_Provided records_
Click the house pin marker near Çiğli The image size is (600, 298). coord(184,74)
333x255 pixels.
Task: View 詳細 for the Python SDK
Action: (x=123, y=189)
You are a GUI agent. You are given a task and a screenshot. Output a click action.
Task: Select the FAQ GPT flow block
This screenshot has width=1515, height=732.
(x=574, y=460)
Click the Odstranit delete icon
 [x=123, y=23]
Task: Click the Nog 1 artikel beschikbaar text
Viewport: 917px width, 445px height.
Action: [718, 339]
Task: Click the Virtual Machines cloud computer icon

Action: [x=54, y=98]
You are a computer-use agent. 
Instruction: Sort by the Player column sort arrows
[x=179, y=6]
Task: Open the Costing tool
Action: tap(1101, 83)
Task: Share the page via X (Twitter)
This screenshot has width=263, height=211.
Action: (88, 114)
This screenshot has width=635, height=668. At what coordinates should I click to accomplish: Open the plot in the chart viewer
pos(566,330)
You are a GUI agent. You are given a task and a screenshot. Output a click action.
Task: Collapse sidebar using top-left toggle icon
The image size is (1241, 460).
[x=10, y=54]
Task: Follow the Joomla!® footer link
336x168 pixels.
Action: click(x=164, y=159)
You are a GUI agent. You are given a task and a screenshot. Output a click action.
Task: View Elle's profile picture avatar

_What to do_
All of the material needs to be reproduced exactly as it reads.

_Exercise solution_
Click the house pin marker near Çiğli The image size is (600, 298). coord(184,74)
333x255 pixels.
Task: View 詳細 for the Python SDK
Action: (x=123, y=189)
You are a GUI agent. You are given a task and a screenshot. Output a click action.
Task: Select the FAQ GPT flow block
This screenshot has width=1515, height=732.
(x=574, y=460)
Click the Odstranit delete icon
 [x=123, y=23]
Task: Click the Nog 1 artikel beschikbaar text
Viewport: 917px width, 445px height.
Action: [718, 339]
Task: Click the Virtual Machines cloud computer icon

Action: [x=54, y=98]
You are a computer-use agent. 
Instruction: Sort by the Player column sort arrows
[x=179, y=6]
Task: Open the Costing tool
Action: tap(1101, 83)
Task: Share the page via X (Twitter)
This screenshot has width=263, height=211.
Action: (88, 114)
This screenshot has width=635, height=668. At what coordinates should I click to accomplish: Open the plot in the chart viewer
pos(566,330)
You are a GUI agent. You are given a task and a screenshot. Output a click action.
Task: Collapse sidebar using top-left toggle icon
The image size is (1241, 460).
[x=10, y=54]
Task: Follow the Joomla!® footer link
336x168 pixels.
Action: click(x=164, y=159)
You are a GUI agent. You are given a task and a screenshot. Output a click action.
Task: View Elle's profile picture avatar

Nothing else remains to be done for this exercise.